Johannes started debugging an application, and decided he needed to "share his pain".

Here, we're presented with a simple problem: convert a number in the range [0-25] to a letter [A-Z]. Many people would solve this with an array of letters as a lookup table. If they're clever, they'd leverage the character encoding and do some arithmetic.

Or, they could just have a gigantic switch:

private function getLetter($value, $type = 0){
    $data = '';
    
    if($type == 0){
        switch($value){
            case 0: $data = 'A'; break;
            case 1: $data = 'B'; break;
            case 2: $data = 'C'; break;
            case 3: $data = 'D'; break;
            case 4: $data = 'E'; break;
            case 5: $data = 'F'; break;
            case 6: $data = 'G'; break;
            case 7: $data = 'H'; break;
            case 8: $data = 'I'; break;
            case 9: $data = 'J'; break;
            case 10: $data = 'K'; break;
            case 11: $data = 'L'; break;
            case 12: $data = 'M'; break;
            case 13: $data = 'N'; break;
            case 14: $data = 'O'; break;
            case 15: $data = 'P'; break;
            case 16: $data = 'Q'; break;
            case 17: $data = 'R'; break;
            case 18: $data = 'S'; break;
            case 19: $data = 'T'; break;
            case 20: $data = 'U'; break;
            case 21: $data = 'V'; break;
            case 22: $data = 'W'; break;
            case 23: $data = 'X'; break;
            case 24: $data = 'Y'; break;
            case 25: $data = 'Z'; break;
            default: $data = 'XYZ'; break;
        }
    }else{
            
    }
    
    return $data;
}

Honestly, though, the switch isn't the worst part of this. I'd argue the gigantic switch is bad, but not a WTF. No, there are two worse things.
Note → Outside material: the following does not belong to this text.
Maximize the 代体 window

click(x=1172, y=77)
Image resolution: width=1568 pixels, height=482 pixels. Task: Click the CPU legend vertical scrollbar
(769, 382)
First, when the number is outside of the range, it returns 'XYZ'. That's not a letter. That's a multi-character string. I'd rather get a null, or a zero, or a thrown exception. This is weird, unexpected, and potentially breaks code that foolishly assumes getLetter returns a single character string.
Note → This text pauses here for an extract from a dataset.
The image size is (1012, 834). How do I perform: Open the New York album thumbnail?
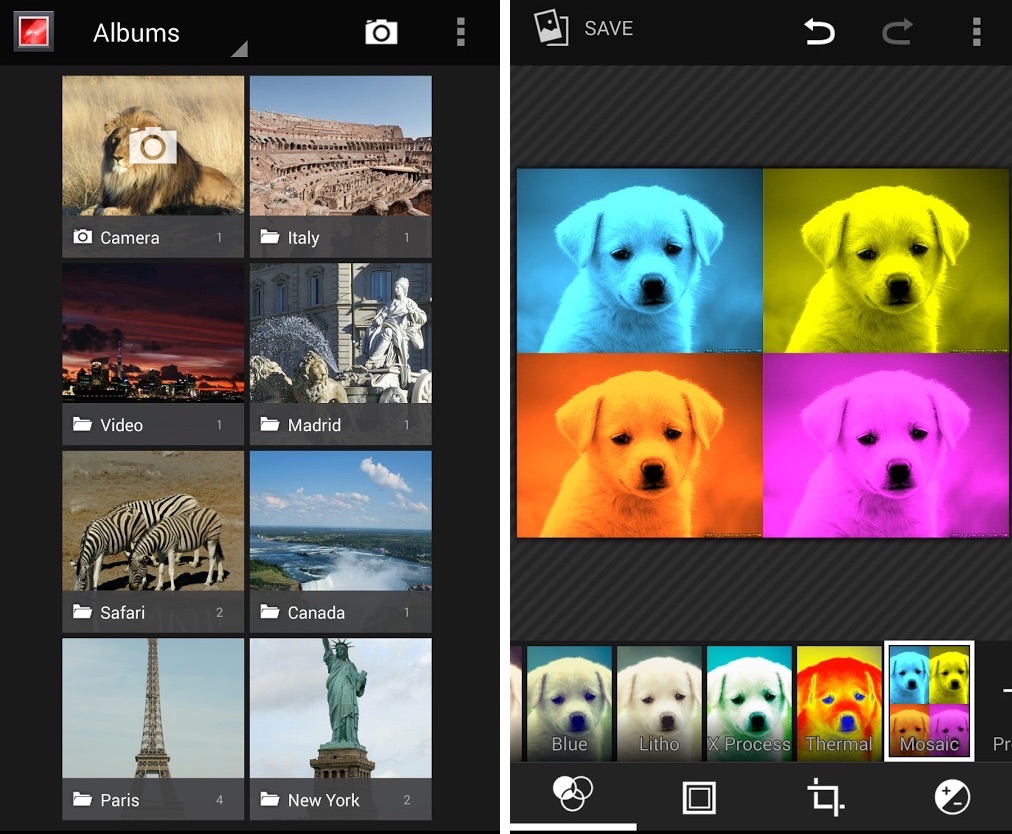(340, 727)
Second: what the hell is type? Here we have a parameter that just… makes the function not work? Were they hoping to one day make this multilingual (and were they planning to make switches for every new language)? Did they just forget why they accepted the parameter and decided this was the best they could do?

As it turns out, many functions accept a type parameter. Some do something with it. Some don't. No one knows why.